▸ The problem
Restate the data word for word and leave the images out.

▸ Extracted information
________________________

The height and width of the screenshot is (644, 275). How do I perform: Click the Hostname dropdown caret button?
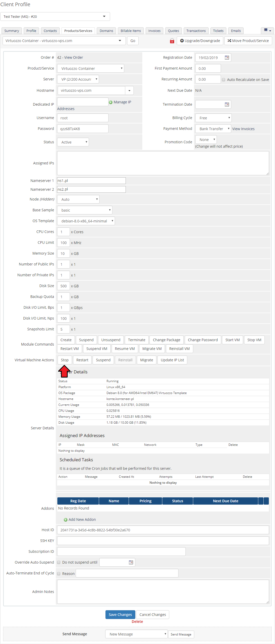click(129, 90)
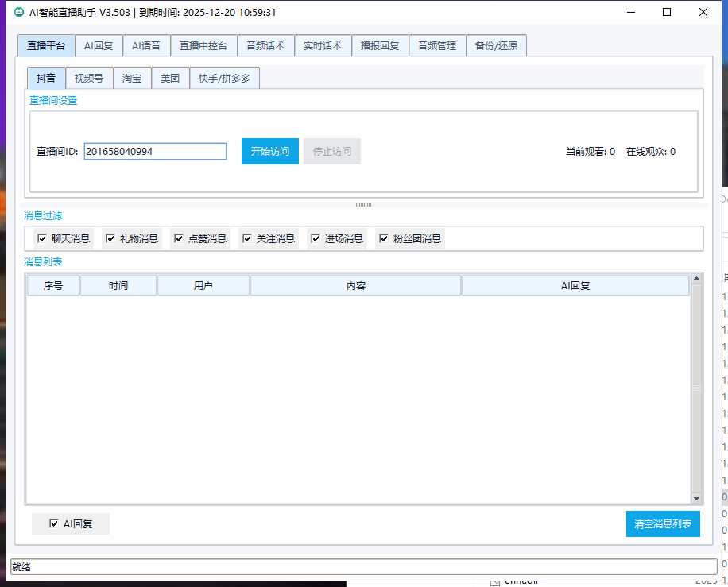Click the 清空消息列表 button
The width and height of the screenshot is (728, 587).
coord(663,524)

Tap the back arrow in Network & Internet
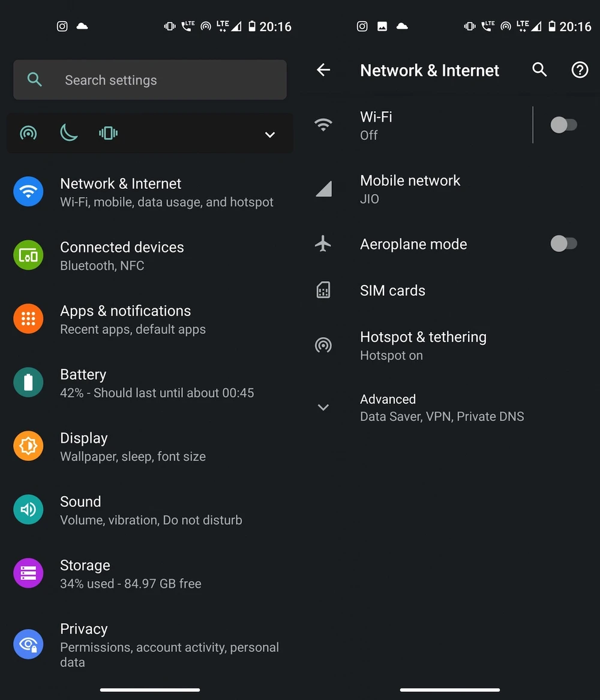pyautogui.click(x=323, y=70)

________________________

▸ Exercise result
The height and width of the screenshot is (644, 275). How do I perform: Click the Hostname dropdown caret button?
click(129, 90)
Click the 清空消息列表 button
The width and height of the screenshot is (728, 587).
coord(663,524)

Tap the back arrow in Network & Internet
pyautogui.click(x=323, y=70)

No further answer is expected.